Among the entries that follow, find the lines containing the string "resolution" and copy them.

────

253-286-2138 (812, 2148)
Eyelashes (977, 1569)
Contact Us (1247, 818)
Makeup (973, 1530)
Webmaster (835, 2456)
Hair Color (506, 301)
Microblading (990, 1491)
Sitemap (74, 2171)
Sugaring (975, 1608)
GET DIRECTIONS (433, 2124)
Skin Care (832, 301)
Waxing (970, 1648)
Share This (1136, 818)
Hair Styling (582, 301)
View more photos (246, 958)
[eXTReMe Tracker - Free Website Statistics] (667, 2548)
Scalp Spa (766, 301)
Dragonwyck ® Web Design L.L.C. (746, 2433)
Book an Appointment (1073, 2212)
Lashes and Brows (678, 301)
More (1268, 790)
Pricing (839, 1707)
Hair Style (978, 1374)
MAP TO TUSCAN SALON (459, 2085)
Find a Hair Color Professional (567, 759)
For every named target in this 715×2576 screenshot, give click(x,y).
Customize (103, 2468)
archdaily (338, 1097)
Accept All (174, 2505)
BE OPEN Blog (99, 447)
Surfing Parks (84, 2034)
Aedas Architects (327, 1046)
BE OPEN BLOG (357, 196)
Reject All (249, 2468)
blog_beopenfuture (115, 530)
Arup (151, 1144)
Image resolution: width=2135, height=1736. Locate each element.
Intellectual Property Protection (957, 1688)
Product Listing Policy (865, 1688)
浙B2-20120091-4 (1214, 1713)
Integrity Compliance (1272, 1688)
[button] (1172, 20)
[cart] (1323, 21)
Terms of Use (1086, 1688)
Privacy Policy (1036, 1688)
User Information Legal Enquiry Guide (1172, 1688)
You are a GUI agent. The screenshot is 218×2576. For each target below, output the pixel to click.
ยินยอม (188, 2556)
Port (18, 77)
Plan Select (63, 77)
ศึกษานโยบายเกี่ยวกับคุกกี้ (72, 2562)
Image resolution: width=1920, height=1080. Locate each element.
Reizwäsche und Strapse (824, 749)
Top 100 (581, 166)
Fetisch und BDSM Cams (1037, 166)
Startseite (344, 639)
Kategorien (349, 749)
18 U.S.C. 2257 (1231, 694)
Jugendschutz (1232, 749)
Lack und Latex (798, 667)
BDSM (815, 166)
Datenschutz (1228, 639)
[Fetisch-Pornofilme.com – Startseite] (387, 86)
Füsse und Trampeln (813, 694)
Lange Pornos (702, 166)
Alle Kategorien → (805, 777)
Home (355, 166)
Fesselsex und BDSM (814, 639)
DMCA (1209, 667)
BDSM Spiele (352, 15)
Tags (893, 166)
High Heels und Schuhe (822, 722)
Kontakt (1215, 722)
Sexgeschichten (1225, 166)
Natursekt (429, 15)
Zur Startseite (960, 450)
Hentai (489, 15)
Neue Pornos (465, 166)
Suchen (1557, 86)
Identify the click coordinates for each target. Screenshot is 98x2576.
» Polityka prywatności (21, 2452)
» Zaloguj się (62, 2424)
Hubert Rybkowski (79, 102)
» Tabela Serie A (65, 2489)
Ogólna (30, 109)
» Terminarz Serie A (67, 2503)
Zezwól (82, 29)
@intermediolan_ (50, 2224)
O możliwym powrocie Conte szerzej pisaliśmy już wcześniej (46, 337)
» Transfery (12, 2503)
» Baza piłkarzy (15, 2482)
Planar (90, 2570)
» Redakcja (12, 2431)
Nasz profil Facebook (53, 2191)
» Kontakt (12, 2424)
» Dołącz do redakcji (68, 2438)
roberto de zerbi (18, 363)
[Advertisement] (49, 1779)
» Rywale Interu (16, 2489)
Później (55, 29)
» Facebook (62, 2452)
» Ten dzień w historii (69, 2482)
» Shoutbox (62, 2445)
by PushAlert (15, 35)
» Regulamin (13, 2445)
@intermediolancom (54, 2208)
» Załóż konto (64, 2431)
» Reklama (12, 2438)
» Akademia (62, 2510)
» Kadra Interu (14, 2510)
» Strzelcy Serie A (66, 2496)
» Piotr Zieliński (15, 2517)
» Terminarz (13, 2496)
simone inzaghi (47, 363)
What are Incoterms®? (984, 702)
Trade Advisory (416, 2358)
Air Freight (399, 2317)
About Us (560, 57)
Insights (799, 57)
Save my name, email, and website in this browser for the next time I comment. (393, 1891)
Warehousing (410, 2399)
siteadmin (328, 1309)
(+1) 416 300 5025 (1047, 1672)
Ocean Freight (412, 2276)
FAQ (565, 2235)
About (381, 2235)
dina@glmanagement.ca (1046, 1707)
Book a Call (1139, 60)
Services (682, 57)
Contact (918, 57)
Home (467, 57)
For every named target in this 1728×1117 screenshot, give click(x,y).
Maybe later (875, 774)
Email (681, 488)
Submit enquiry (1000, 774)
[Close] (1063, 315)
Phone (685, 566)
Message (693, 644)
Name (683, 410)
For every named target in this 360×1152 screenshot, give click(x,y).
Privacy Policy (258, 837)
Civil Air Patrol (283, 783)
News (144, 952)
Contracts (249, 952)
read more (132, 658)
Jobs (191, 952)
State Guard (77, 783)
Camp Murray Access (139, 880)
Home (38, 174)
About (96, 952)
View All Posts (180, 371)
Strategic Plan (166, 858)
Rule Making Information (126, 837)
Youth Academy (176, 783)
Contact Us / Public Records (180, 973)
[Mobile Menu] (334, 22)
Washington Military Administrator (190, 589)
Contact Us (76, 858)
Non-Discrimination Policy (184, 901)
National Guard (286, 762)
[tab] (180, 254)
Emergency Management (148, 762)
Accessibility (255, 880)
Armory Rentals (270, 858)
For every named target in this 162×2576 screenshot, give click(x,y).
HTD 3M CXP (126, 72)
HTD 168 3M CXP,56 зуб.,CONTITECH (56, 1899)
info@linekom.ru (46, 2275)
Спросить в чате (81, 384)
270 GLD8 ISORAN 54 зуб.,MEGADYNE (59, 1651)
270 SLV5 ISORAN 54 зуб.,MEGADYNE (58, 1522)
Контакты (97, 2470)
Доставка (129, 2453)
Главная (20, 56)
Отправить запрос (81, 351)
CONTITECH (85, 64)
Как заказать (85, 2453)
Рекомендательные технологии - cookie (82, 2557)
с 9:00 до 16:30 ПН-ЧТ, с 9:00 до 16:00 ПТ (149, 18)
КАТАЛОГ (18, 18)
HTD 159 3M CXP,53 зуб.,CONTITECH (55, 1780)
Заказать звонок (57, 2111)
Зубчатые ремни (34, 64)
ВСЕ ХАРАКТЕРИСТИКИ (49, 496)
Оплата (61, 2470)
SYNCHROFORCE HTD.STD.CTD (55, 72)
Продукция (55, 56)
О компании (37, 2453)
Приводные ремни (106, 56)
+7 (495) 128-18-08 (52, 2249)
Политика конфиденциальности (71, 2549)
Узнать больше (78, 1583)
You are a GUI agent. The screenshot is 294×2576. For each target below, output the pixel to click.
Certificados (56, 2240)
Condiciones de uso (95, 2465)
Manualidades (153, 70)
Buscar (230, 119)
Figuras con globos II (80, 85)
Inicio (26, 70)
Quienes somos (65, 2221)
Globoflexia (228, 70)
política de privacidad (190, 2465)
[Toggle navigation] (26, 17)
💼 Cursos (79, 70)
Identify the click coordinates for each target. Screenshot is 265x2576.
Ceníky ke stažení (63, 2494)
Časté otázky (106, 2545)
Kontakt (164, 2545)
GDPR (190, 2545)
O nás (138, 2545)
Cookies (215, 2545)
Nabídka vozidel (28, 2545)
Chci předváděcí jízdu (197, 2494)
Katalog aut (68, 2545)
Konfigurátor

────

→ Output for this task:
Image resolution: width=2135, height=1736. Locate each element.
Image resolution: width=1920, height=1080. Locate each element.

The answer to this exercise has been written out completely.